Sei que entre vocês há pessoas de
distintas religiões, ofícios, ideias, culturas, países, continentes. Hoje,
estão praticando aqui a cultura do encontro, tão diferente da xenofobia, da
discriminação e da intolerância que vemos tantas vezes. Entre os excluídos,
dá-se esse encontro de culturas em que o conjunto não anula a particularidade,
o conjunto não anula a particularidade. Por isso eu gosto da imagem do
poliedro, uma figura geométrica com muitas caras distintas. O poliedro reflete
a confluência de todas as particularidades que, nele, conservam a
originalidade. Nada se dissolve, nada se destrói, nada se domina, tudo se
integra, tudo se integra. Hoje, vocês também estão buscando essa síntese entre
o local e o global.
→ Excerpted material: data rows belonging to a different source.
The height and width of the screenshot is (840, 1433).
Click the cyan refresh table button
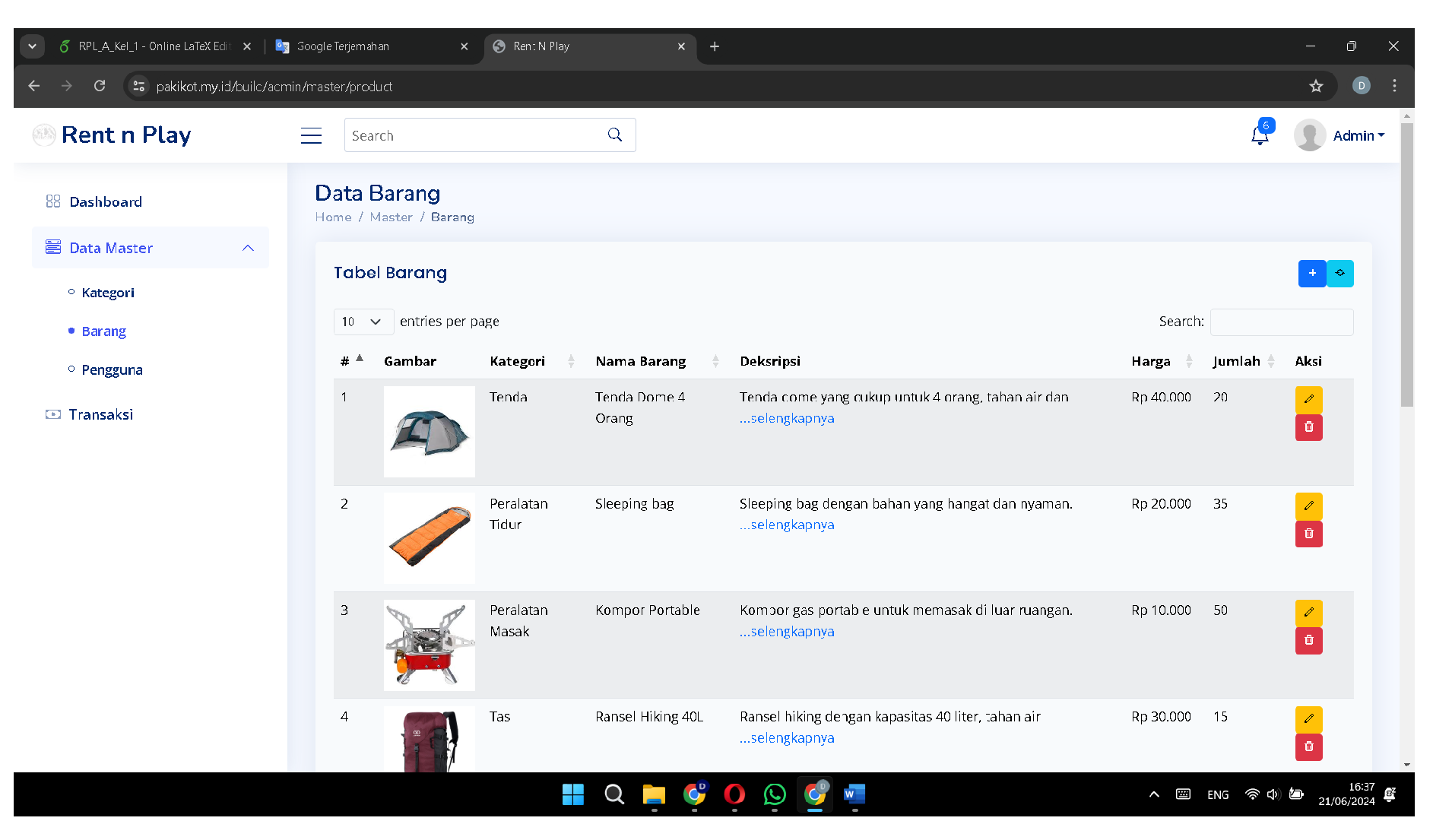pos(1340,274)

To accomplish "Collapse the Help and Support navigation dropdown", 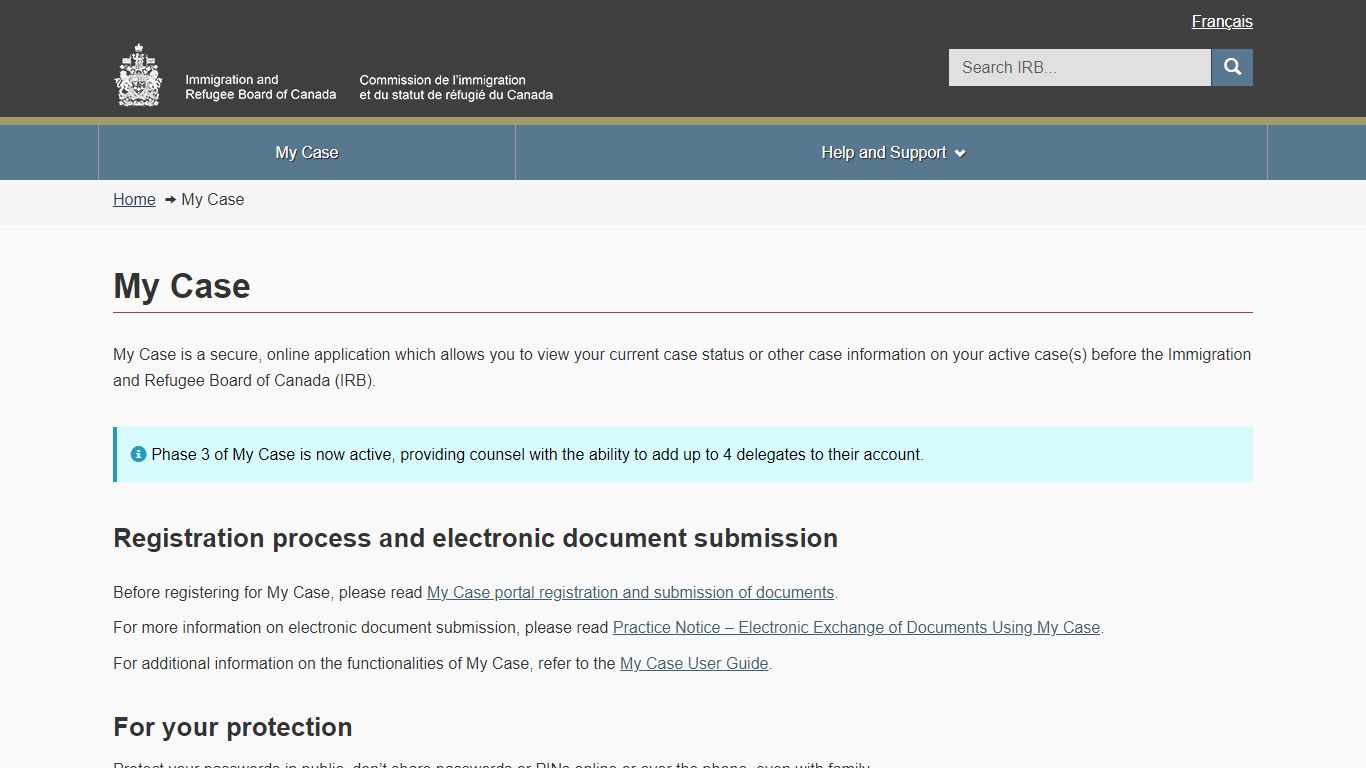I will click(x=893, y=152).
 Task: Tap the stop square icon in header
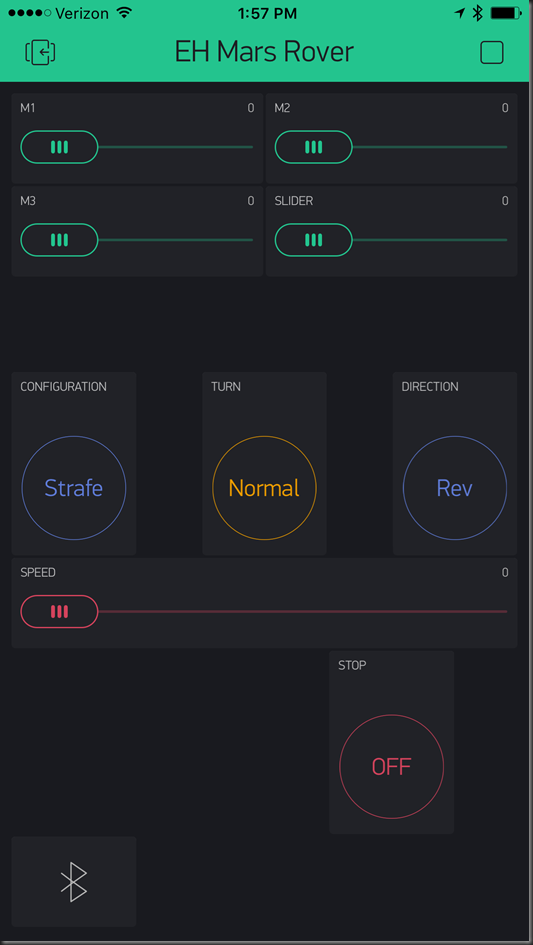(x=491, y=52)
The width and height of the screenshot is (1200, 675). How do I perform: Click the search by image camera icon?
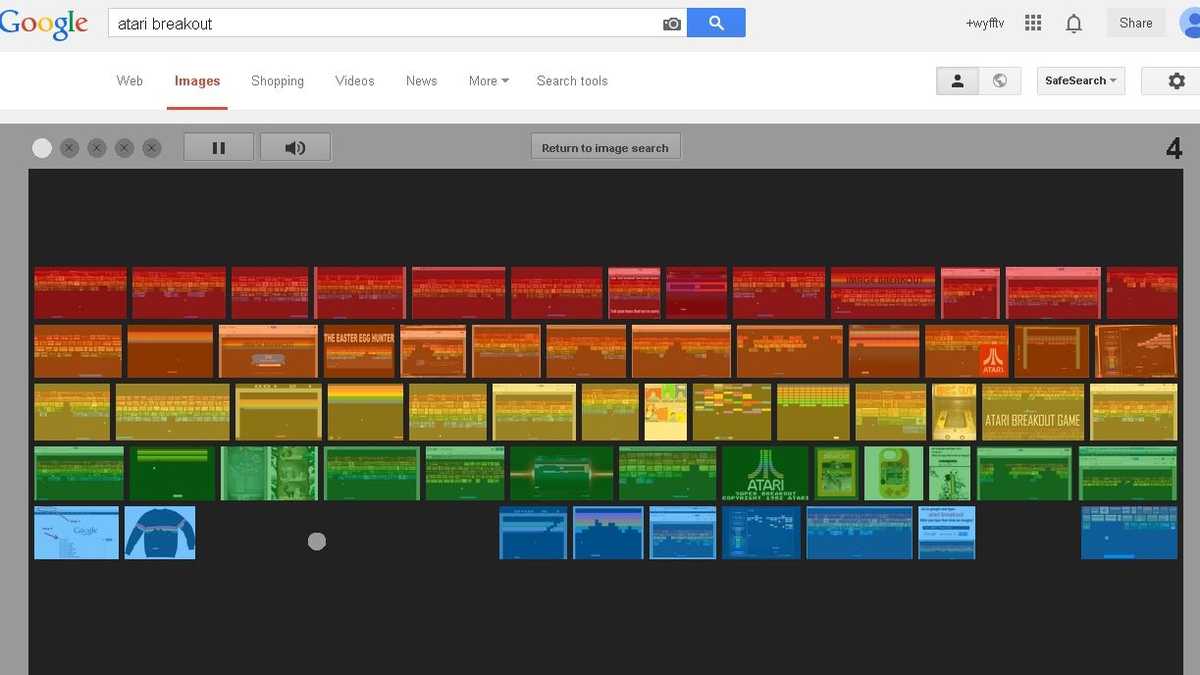pyautogui.click(x=671, y=22)
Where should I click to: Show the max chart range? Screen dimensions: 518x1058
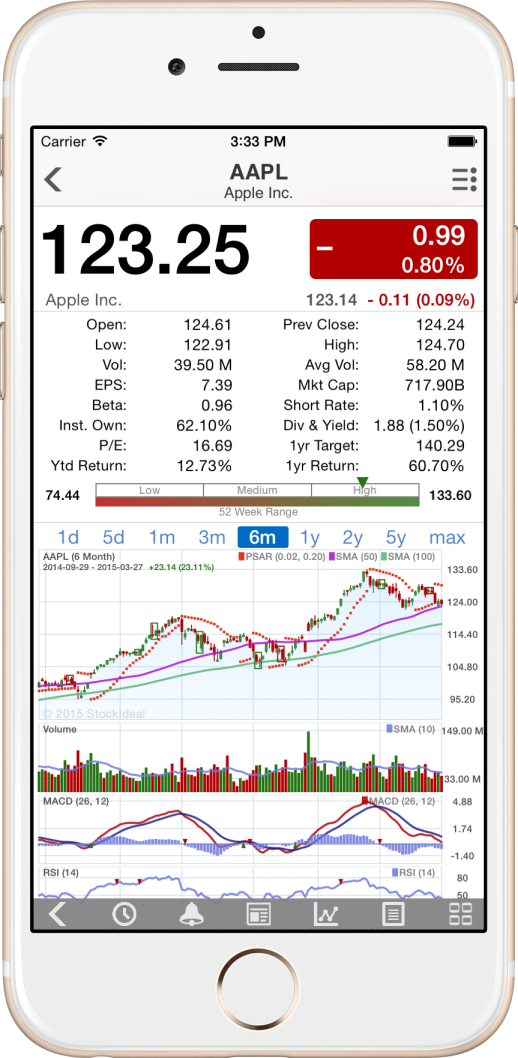pyautogui.click(x=447, y=538)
Sei que trabalham dia após dia no próximo, no concreto, no seu
território, seu bairro, seu lugar de trabalho: convido-os também a continuarem
buscando essa perspectiva mais ampla, que nossos sonhos voem alto e abranjam
tudo.
Assim, parece-me importante essa
proposta que alguns me compartilharam de que esses movimentos, essas
experiências de solidariedade que crescem a partir de baixo, a partir do
subsolo do planeta, confluam, estejam mais coordenadas, vão se encontrando,
como vocês fizeram nestes dias. Atenção, nunca é bom espartilhar o movimento em
estruturas rígidas. Por isso, eu disse encontra-se. Também não é bom tentar
absorvê-lo, dirigi-lo ou dominá-lo; movimentos livres têm a sua dinâmica
própria, mas, sim, devemos tentar caminhar juntos. Estamos neste salão, que é o
salão do Sínodo velho. Agora há um novo. E sínodo significa precisamente
"caminhar juntos": que esse seja um símbolo do processo que vocês
começaram e estão levando adiante.
Os movimentos populares expressam
a necessidade urgente de revitalizar as nossas democracias, tantas vezes
sequestradas por inúmeros fatores. É impossível imaginar um futuro para a
sociedade sem a participação protagônica das grandes maiorias, e esse
protagonismo excede os procedimentos lógicos da democracia formal. A
perspectiva de um mundo da paz e da justiça duradouras nos exige superar o
assistencialismo paternalista, nos exige criar novas formas de participação que
inclua os movimentos populares e anime as estruturas de governo locais,
nacionais e internacionais com essa torrente de energia moral que surge da
incorporação dos excluídos na construção do destino comum. E isso com ânimo
construtivo, sem ressentimento, com amor.
Eu os acompanho de coração nesse
caminho. Digamos juntos com o coração: nenhuma família sem moradia, nenhum
agricultor sem terra, nenhum trabalhador sem direitos, nenhuma pessoa sem a
dignidade que o trabalho dá.
Queridos irmãos e irmãs: sigam
com a sua luta, fazem bem a todos nós. É como uma bênção de humanidade.
Deixo-lhes de recordação, de presente e com a minha bênção, alguns rosários que
foram fabricados por artesãos, papeleiros e trabalhadores da economia popular
da América Latina.
E nesse acompanhamento eu rezo
por vocês, rezo com vocês e quero pedir ao nosso Pai Deus que os acompanhe e os
abençoe, que os encha com o seu amor e os acompanhe no caminho, dando-lhes
abundantemente essa força que nos mantém de pé: essa força é a esperança, a
esperança que não desilude. Obrigado.